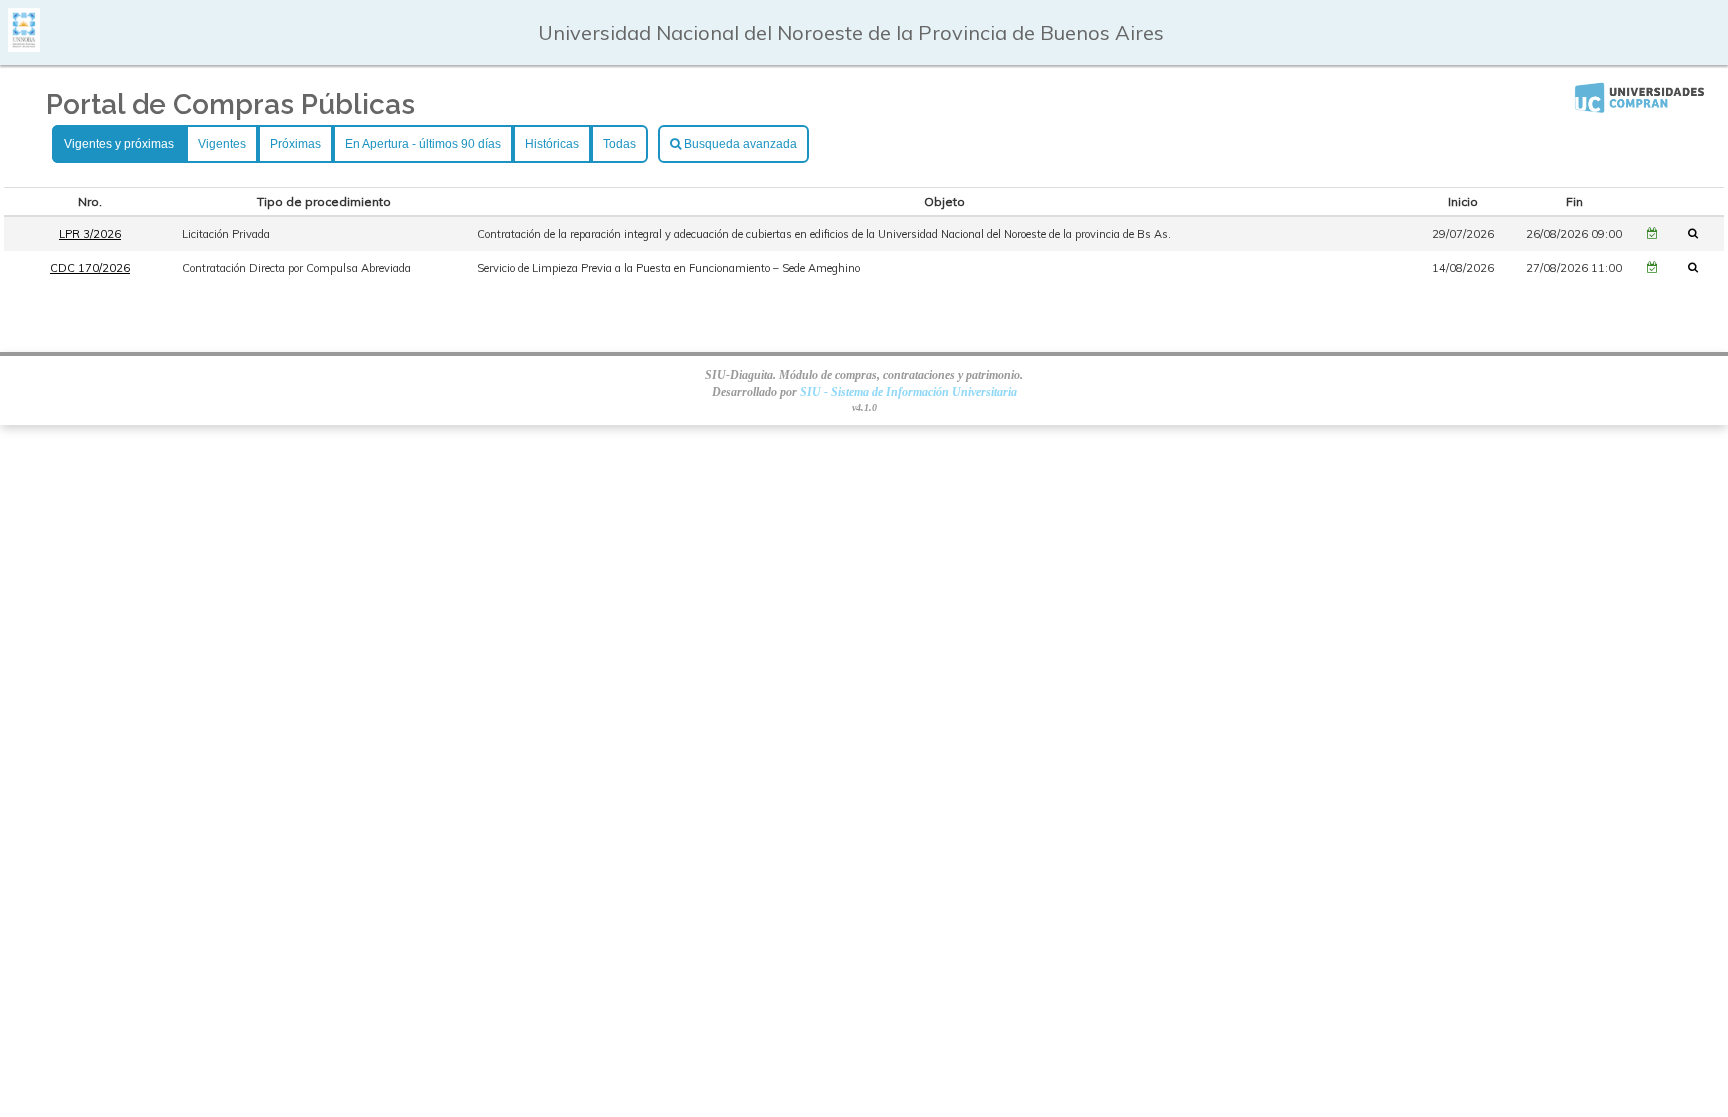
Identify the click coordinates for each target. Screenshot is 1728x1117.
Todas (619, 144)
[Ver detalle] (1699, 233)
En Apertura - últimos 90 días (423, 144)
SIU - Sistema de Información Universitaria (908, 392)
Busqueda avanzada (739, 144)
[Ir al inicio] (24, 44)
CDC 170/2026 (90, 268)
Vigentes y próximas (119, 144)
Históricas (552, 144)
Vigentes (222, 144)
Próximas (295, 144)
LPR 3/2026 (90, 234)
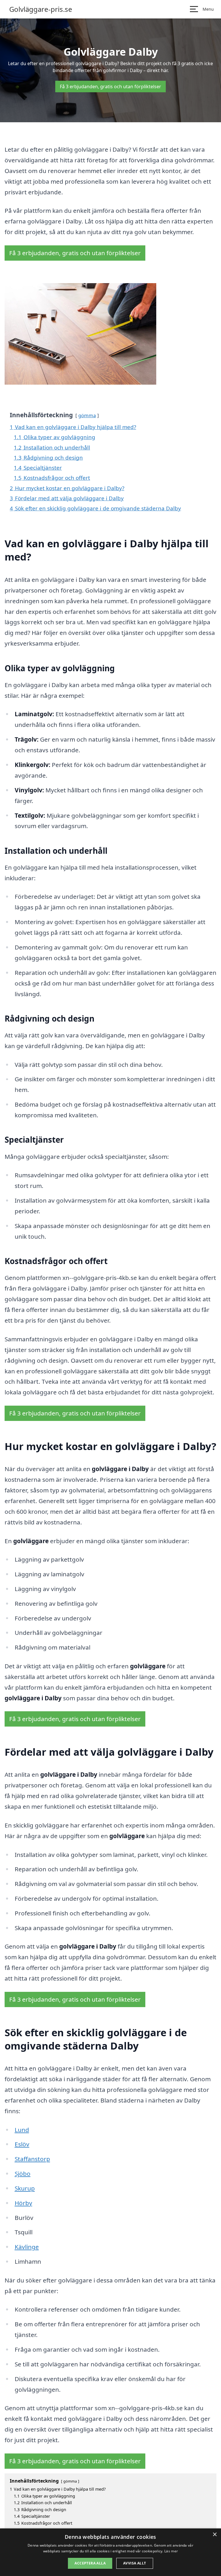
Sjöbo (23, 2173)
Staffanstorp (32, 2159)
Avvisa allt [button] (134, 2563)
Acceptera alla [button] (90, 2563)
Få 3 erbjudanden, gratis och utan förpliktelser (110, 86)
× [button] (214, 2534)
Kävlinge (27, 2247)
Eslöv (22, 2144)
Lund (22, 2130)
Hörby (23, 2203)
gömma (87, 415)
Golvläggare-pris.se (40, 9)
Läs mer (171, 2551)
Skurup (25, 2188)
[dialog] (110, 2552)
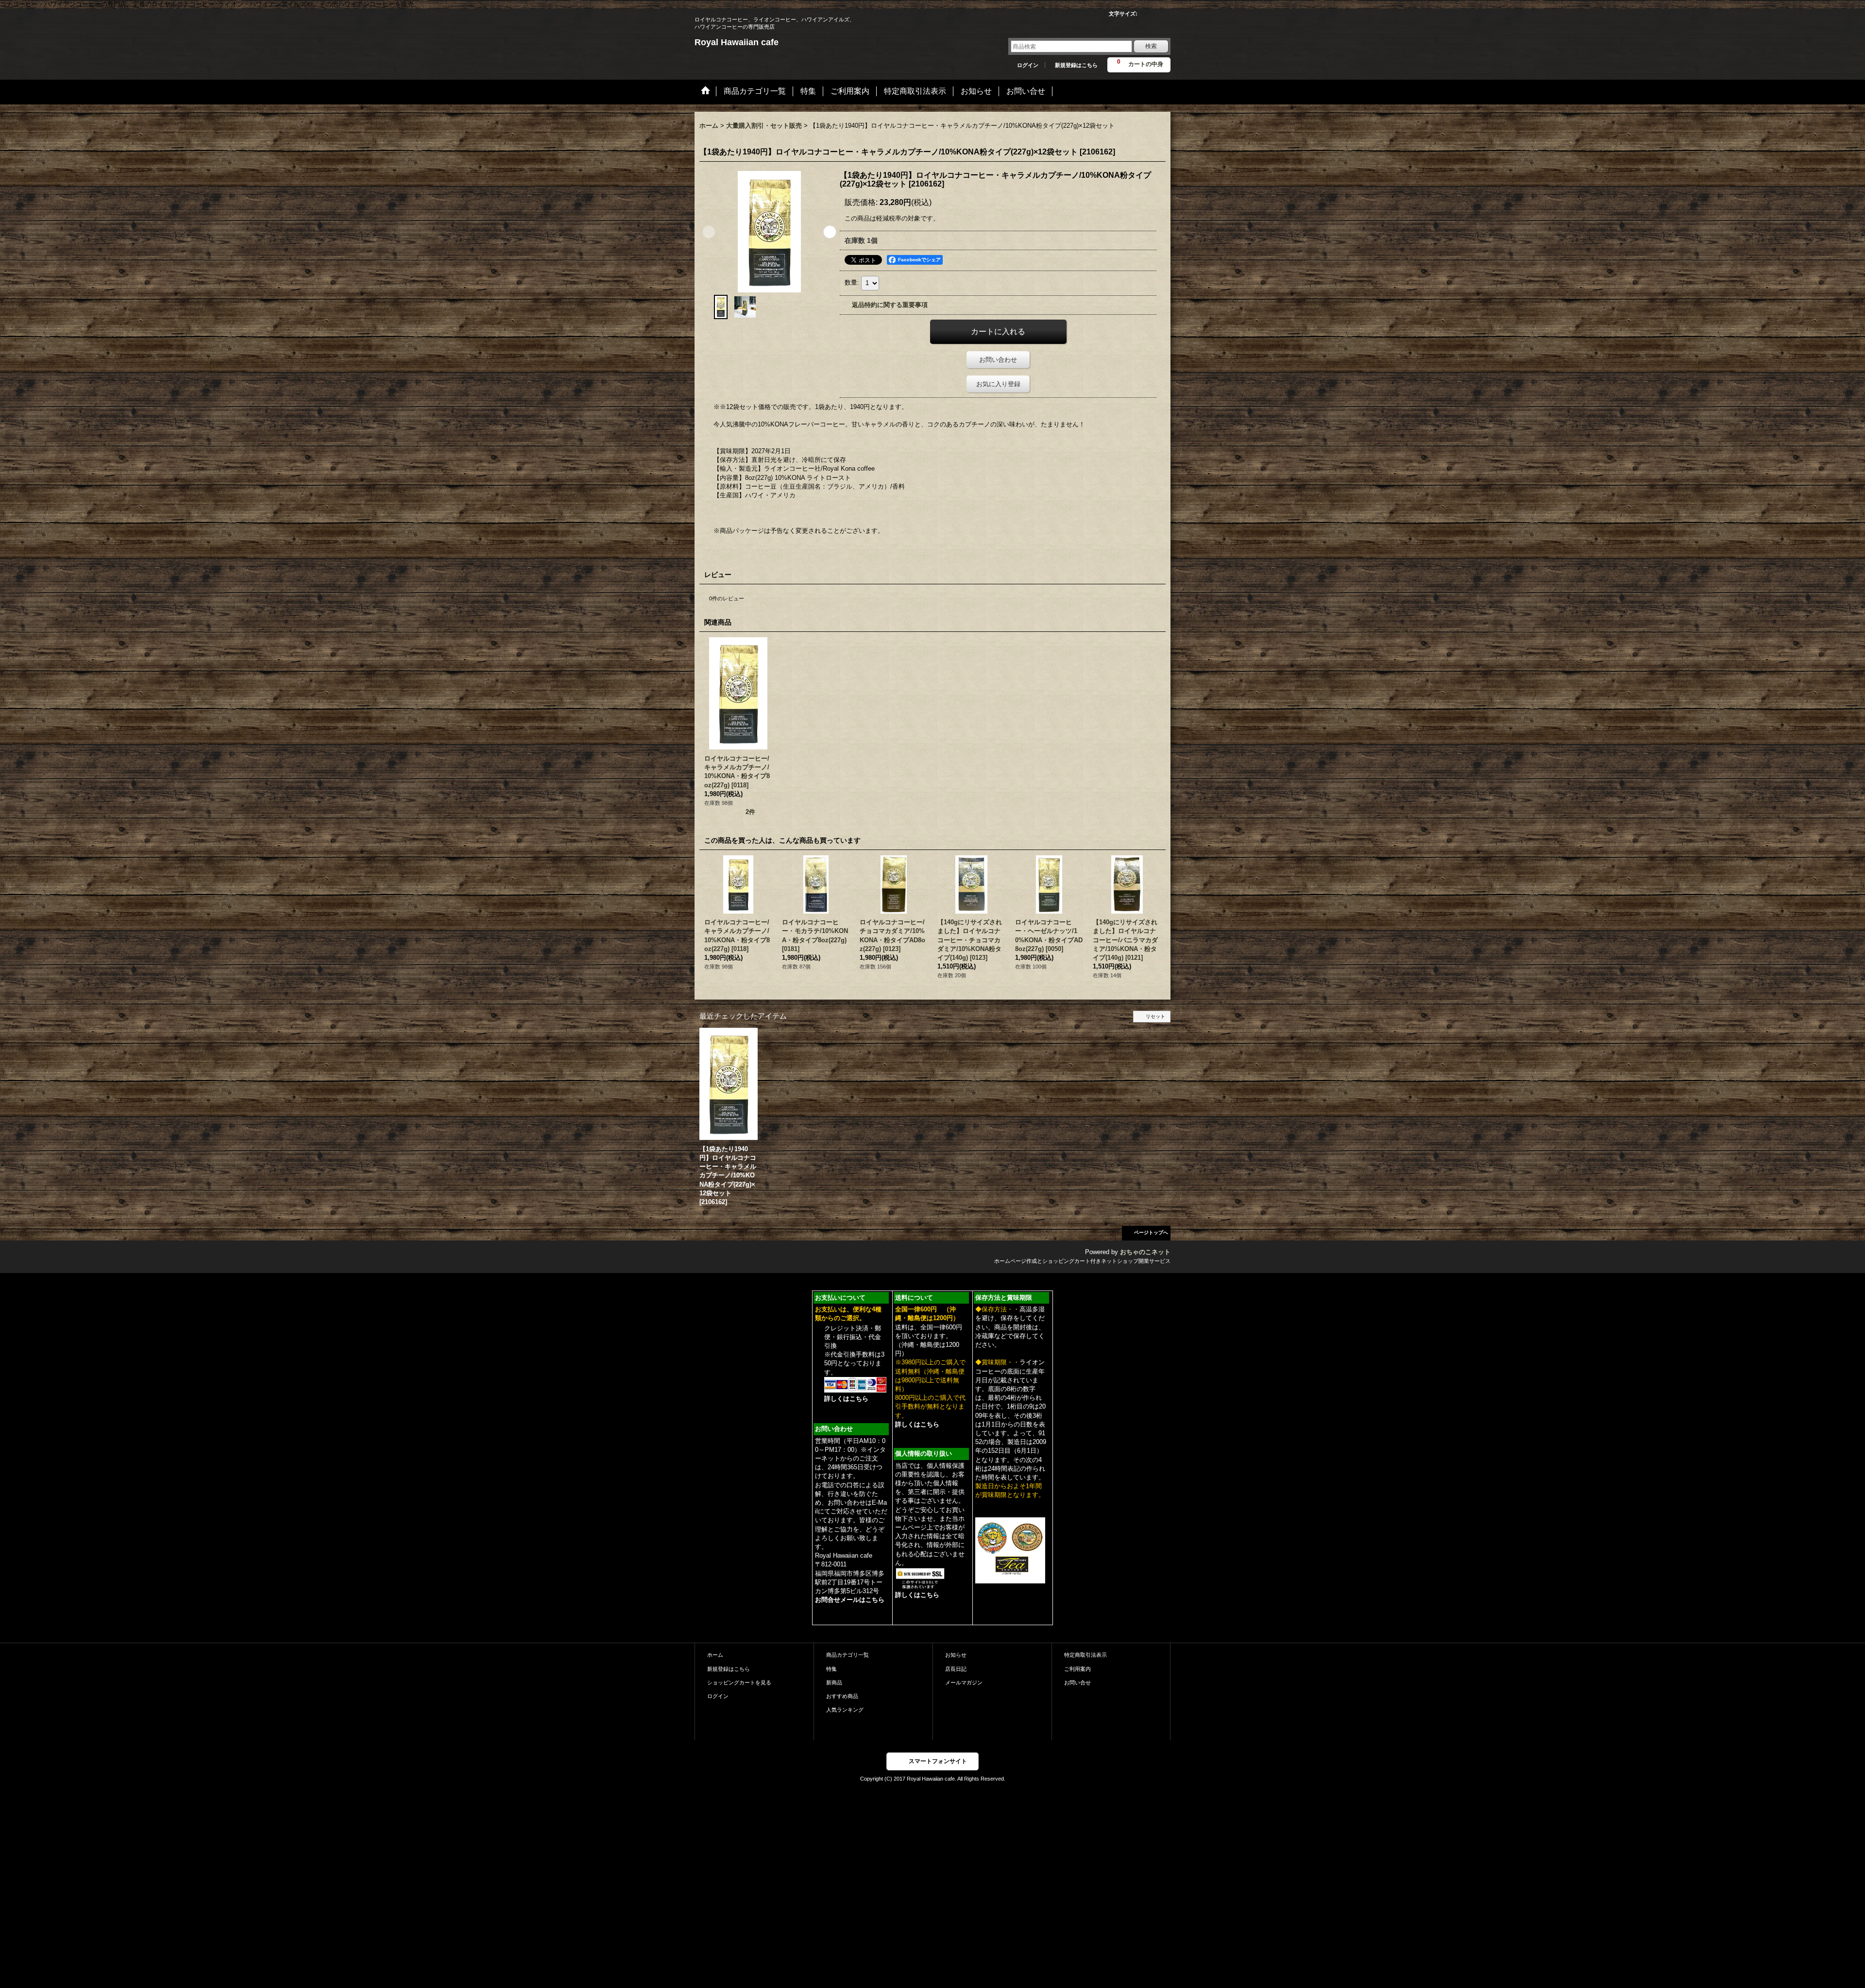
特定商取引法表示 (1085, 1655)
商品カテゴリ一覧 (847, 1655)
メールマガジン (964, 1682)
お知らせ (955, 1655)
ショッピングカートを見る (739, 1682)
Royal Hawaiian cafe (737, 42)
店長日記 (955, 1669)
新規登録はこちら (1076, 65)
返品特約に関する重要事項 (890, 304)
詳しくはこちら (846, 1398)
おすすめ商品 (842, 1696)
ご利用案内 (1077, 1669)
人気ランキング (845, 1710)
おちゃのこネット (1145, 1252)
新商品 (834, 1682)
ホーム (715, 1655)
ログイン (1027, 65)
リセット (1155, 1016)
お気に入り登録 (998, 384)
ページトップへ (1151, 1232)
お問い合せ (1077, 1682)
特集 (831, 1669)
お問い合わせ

→ **YOUR ASSIGNMENT**: For this listing, copy out every line that includes the word "button".

→ **EXPECTED OUTPUT**:
Avvisa allt [button] (134, 2563)
Acceptera alla [button] (90, 2563)
× [button] (214, 2534)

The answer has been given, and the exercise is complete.